What bothers me most about your comments is the timing of them. With less than six months to go until the Lakers can finally get the handcuffs off and try to rebuild after three miserable seasons under new CBA, you’ve chosen to kick them while still they’re still handcuffed by old contracts and new rules. We’re so close to the house finally going on the market and now is the time you’ve decided to tell prospective buyers that you’re hearing there are termites in the walls and cracks in the foundation? We can do better than that, Earvin.
What exactly do you expect them to do right now, fire a coach who’s had to start Ryan Kelly, Robert Sacre, and Shawne Williams this season due to numerous injuries to better players? Did you expect Jim Buss to step down and cede his title just because you think he should, even though he has no reason to do so? The truth is, none of us know what Jim Buss and Mitch Kupchak are capable of doing once they finally have legitimate assets with which to rebuild, including you. They have significant cap space for the first time in 18 years and the chance to pick in the single-digits for the first time since drafting James Worthy in 1982.

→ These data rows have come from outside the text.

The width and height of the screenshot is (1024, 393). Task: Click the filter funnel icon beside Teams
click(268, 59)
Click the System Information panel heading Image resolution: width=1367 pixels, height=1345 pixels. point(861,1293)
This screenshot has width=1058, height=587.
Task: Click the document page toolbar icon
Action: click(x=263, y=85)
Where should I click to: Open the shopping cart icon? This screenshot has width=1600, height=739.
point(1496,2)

If you want to express your concerns and frustrations about the team on Twitter or on late-night talk shows, I can’t stop you. I’d also be lying if I said that I wasn’t nervous about the team’s future or that I haven’t been tempted to destroy personal objects after some losses this season. I just know that when you speak, people listen and they repeat those things, and oftentimes what you’re saying is just flat-out wrong and misleading.
I’m writing this to you because I never thought I’d see the day where Lakers fans turned on you, but that’s where it seems we’re headed. Not all Lakers fans. There are still many who feel that you are voicing your frustration on their behalf.
Speaking only for myself, my biggest issue is with you undermining the front office at such a critical juncture; including your former teammate Mitch Kupchak. If you don’t have faith in those currently running the team, keep it in-house. Seeing as that you’re no longer involved with the team on a day-to-day basis, you’re doing the entire organization and their fans a disservice by feeding the public perception that there’s dysfunction where none might actually exist. If someone tells you that they’re hearing the organization is dysfunctional, either tell them they’re wrong or tell them you don’t know instead of feeding into it. Maybe you spent too much time around Bill Simmons last season. What did he do to you?
When you combine all that negativity with your new “don’t shoot the messenger-style” rumormongering about free agents and organizational dysfunction, you can understand why your name now elicits a negative reaction amongst many fans when it’s brought up. Don’t be surprised if you hear a few boos or you get heckled the next time they show your face on the Dodger Stadium jumbotron.
I can’t imagine someone who is now part-owner of one local team would trash another team’s owner under the guise of only wanting what’s best for them. Nor can I allow myself to believe that you, the ultimate team player, would maliciously intend to try and bring down the very franchise that helped make you the global icon that you are.
Magic, I’m not asking you for much here. I’m just asking you to think twice about the ramifications of those things you say. The positive things you say about the team usually disappear into the ether within minutes of you saying them. But the criticisms manage to echo and become the subject of newscasts, talking heads shows, newspapers, and social media for days.
Now is not the time for the attacks. Whatever issues you may or may not have with Jim, just sweep them under the rug. At the very least, you owe that to Dr. Buss, to Jeanie, and most importantly, to the fans.
If there was ever a perfect time for one of your legendary assists, right now would be it.